The battle had been so long impending, and the preparations of the empire on so grand a scale, that the issue was watched all over the country, ‘from Odzeib away south to Aden, and from Obolla across to Jerusalem,’ as that which would decide the fate of Islam.[279] The Caliph used to issue forth alone from the gates of Medîna early in the morning, if perchance he might meet some messenger from the field of battle. At last a courier arrived outside the city, who to Omar’s question replied shortly, ‘The Lord hath discomfited the Persian host.’ Unrecognised, Omar followed the camel-rider on foot, and gleaned from him the outline of the great battle. Entering Medîna, the people crowded round the Caliph, and, saluting, wished him joy of the triumph. The courier, abashed, cried out, ‘O Commander of the Faithful, why didst thou not tell me?’ ‘It is well, my brother,’ was the Caliph’s simple answer. Such was the unpretending mien of one who at that moment was greater than either the Kaiser or the Chosroes.

CHAPTER XVII.
EVENTS FOLLOWING THE BATTLE OF CADESIYA—CAPTURE OF MEDAIN.
A.H. XV., XVI. A.D. 636–7.

Sád re-occupies Hîra, end of A.H. XIV. January, A.D. 636.

After his victory, Sád, by desire of the Caliph, paused for a little on the field of Câdesîya, and allowed the weary troops to rest.
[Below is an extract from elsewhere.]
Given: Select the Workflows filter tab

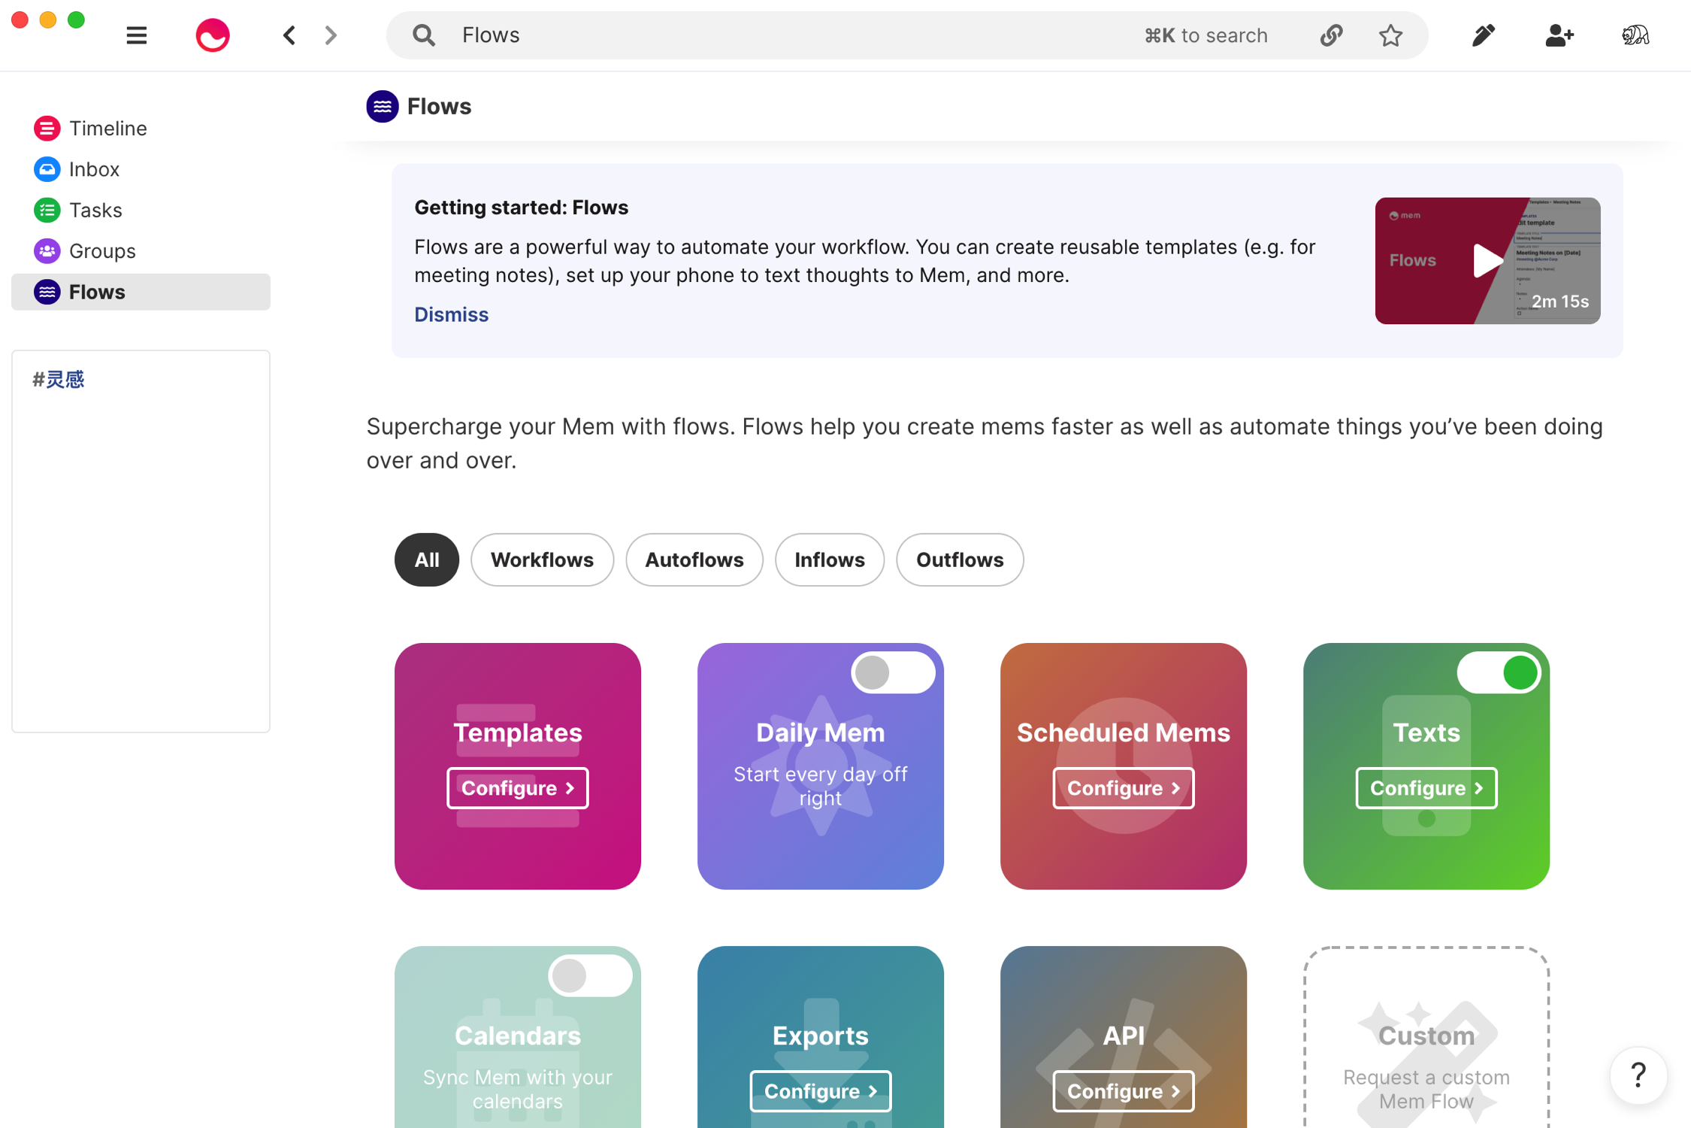Looking at the screenshot, I should pyautogui.click(x=542, y=559).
Fragments of the great Persian host escaped, broken and dispersed, in the direction of the ruins of Babylon, and rallied there, on the right bank of the Euphrates. After two months’ repose, Sád, now recovered from his sickness, advanced to attack them. One or two short marches brought him to Hîra. It was the third time the unfortunate city had been taken and retaken. The punishment for this its last helpless defection from the Moslem cause, was the doubling of its tribute. Soon supplanted by Kûfa, at a few miles’ distance, the once royal city speedily dwindled into a common village. But the neighbouring palace of Khawarnac, the beautiful residence of the Lakhmite princes, was left standing on the lake of Najaf, and was sometimes visited, as a country seat, by the Caliphs in after days.

The Persians driven across the plain to Madâin, and the Sawâd reoccupied.

As the Moslems advanced, the Persian troops made a stand, first at Birs Nimrûd,[280] and then, recrossing the Euphrates, under the great mound of Babylon. Driven from thence with loss, they fell back upon the Tigris. Sád then pitched a standing camp at Babylon, and, himself remaining there, sent forward his lieutenants, Hâshim and Zohra. A.H. XV. A.D. 636.These, in a series of minor but decisive engagements, cleared the plain of Dura, here about fifty miles broad, from the Euphrates to the Tigris.[281] The territorial chiefs from all sides came in, tendering their allegiance, some as converts, some as tributaries; and the Arabs again became undisputed masters of the whole Sawâd, with the channels and canals intersecting it. Several months thus passed; and at last, in the summer of A.D. 636, Sád found himself able, now with the full consent of Omar, to make an advance upon Medâin.[282]

The queen-mother is discomfited.

This royal city of Persia was built, as we have seen, on both banks of the Tigris, at a sharp and double bend of the river, fifteen miles below the modern Baghdad. Seleucia, on the right bank, was the original seat of the Alexandrian conquerors. On the opposite shore had grown up Ctesiphon, the winter residence of the Persian monarchs. The combined city had now for ages superseded Babylon as the capital of Chaldæa. Though repeatedly taken by the Romans, it was now great and prosperous, but helplessly torn by intrigue and enervated by luxury. The main quarter, with its royal palaces, was on the eastern side, where the noble arch, the Tâk i Kesra, still arrests the traveller’s eye as he floats down the Tigris.[283] On the nearer side was the suburb, Bahar Sair;[284] and towards it, as immediately accessible to attack, Sád now directed his march. Burân, the queen-mother, animated by the ancient spirit of the Sassanides, and swearing with a great oath that so long as the dynasty survived, the empire was invincible, herself took the field, with an army commanded by a veteran general, ‘the lion of Chosroes.’ She was utterly discomfited, and her champion slain by the hand of Hâshim. When he came to announce the victory, his cousin Sád kissed Hâshim’s forehead, in token of approval and delight; and Hâshim kissed the feet of Sád.